# Task to carry out
Within the entries below, the lines from the one with "The height and width of the screenshot is (812, 1480)." through the one with "Click the help question mark icon beside CPU" are to be set down exactly, both ends kept.
** Opening Entries provided block **
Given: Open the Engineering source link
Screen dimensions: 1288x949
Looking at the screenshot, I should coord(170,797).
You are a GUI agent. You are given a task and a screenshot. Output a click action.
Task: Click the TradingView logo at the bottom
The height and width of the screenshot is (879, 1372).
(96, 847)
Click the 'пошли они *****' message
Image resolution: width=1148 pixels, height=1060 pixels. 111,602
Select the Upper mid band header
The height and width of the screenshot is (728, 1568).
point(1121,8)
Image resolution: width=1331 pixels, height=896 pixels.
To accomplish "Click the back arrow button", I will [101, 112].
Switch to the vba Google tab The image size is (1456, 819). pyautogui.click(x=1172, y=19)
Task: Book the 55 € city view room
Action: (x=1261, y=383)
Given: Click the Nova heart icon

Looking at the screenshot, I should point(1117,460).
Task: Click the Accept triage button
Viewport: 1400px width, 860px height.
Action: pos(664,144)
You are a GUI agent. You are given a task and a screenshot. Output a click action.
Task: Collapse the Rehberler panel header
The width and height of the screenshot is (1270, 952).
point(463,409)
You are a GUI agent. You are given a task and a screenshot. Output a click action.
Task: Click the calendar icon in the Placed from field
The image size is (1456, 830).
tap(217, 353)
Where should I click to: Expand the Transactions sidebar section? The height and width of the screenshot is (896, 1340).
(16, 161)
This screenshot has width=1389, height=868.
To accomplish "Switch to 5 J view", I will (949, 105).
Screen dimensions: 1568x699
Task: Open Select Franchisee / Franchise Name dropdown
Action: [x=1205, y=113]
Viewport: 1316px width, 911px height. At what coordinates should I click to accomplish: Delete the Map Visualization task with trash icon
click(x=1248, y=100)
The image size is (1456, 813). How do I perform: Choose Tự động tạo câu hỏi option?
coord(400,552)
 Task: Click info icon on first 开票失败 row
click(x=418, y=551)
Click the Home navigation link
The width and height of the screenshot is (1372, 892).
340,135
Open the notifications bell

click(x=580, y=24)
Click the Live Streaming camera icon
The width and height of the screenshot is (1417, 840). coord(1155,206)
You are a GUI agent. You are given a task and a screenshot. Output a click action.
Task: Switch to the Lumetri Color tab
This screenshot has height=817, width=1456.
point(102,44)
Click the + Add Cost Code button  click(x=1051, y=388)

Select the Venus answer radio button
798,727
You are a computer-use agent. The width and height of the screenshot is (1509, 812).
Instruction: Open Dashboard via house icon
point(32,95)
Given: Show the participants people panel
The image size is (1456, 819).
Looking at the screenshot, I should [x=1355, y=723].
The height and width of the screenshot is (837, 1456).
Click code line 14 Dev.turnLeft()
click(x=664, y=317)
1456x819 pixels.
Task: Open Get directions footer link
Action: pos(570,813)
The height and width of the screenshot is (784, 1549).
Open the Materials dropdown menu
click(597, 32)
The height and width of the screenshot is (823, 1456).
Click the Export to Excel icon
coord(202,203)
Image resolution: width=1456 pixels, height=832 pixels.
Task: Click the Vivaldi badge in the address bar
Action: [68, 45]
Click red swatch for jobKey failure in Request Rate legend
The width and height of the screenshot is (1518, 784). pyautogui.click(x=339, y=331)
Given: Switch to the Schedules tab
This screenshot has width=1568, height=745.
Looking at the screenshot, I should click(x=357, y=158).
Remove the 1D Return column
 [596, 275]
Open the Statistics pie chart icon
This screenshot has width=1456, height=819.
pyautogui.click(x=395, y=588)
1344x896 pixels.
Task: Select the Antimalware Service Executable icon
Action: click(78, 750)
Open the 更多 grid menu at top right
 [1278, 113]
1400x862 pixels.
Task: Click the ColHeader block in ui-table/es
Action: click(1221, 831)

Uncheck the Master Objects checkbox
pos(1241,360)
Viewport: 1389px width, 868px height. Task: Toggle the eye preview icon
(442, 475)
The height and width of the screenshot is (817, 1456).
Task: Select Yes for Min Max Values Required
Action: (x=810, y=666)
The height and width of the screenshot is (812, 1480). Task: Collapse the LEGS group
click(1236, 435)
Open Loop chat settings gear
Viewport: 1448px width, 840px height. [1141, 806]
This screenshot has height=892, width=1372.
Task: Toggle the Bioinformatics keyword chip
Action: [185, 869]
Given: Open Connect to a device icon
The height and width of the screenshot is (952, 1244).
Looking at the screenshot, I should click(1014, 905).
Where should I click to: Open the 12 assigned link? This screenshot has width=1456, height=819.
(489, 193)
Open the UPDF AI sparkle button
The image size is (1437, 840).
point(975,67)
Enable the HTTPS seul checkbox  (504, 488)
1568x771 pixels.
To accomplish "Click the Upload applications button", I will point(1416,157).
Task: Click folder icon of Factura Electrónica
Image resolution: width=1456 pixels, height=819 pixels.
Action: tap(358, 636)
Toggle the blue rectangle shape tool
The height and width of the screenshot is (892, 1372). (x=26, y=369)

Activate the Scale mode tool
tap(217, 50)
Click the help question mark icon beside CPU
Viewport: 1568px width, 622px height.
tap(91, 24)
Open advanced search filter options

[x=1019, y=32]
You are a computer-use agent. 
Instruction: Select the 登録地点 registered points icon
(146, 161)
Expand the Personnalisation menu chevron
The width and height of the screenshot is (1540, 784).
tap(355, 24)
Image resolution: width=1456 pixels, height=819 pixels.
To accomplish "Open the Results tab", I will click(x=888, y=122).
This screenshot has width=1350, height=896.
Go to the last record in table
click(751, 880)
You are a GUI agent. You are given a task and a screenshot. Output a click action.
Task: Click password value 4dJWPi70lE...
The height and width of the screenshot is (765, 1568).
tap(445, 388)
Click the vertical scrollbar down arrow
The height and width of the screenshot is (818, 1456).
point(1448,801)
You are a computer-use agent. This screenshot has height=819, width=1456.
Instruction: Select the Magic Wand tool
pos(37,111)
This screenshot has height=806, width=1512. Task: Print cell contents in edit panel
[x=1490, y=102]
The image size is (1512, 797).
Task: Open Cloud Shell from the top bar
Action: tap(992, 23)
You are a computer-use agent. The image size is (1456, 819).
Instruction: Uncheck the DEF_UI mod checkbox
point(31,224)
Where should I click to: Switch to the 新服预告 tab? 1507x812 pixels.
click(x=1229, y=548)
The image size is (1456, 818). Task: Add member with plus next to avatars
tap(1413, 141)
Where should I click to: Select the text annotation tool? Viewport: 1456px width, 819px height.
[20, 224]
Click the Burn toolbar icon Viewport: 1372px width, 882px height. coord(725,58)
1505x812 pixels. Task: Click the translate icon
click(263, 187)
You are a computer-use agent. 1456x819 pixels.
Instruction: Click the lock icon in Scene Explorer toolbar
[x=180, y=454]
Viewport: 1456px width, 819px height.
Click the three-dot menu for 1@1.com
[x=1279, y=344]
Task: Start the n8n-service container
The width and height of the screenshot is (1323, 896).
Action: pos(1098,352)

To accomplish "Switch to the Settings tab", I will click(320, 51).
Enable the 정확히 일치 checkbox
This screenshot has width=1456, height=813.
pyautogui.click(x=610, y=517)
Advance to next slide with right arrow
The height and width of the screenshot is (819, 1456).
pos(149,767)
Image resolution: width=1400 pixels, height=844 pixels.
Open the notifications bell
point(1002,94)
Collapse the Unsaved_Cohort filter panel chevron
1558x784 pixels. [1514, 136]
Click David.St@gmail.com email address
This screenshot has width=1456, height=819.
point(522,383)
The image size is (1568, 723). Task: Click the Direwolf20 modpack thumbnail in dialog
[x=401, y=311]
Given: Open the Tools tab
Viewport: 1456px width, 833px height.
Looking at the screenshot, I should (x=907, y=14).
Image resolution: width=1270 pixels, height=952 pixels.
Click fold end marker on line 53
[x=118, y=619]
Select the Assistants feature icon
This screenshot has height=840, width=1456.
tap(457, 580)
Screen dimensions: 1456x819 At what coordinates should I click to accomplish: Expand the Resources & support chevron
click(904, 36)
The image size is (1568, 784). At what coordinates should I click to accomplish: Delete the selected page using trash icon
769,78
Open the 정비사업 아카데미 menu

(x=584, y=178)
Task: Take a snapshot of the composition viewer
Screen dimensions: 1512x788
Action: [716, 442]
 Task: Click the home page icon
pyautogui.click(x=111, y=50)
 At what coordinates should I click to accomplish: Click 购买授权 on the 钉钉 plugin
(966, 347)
** Closing Entries provided block **
# Answer box
The height and width of the screenshot is (812, 1480). Task: Collapse the LEGS group
click(1236, 435)
Open Loop chat settings gear
Viewport: 1448px width, 840px height. [1141, 806]
This screenshot has height=892, width=1372.
Task: Toggle the Bioinformatics keyword chip
Action: [185, 869]
Given: Open Connect to a device icon
The height and width of the screenshot is (952, 1244).
Looking at the screenshot, I should click(1014, 905).
Where should I click to: Open the 12 assigned link? This screenshot has width=1456, height=819.
(489, 193)
Open the UPDF AI sparkle button
The image size is (1437, 840).
point(975,67)
Enable the HTTPS seul checkbox  (504, 488)
1568x771 pixels.
To accomplish "Click the Upload applications button", I will point(1416,157).
Task: Click folder icon of Factura Electrónica
Image resolution: width=1456 pixels, height=819 pixels.
Action: tap(358, 636)
Toggle the blue rectangle shape tool
The height and width of the screenshot is (892, 1372). (x=26, y=369)

Activate the Scale mode tool
tap(217, 50)
Click the help question mark icon beside CPU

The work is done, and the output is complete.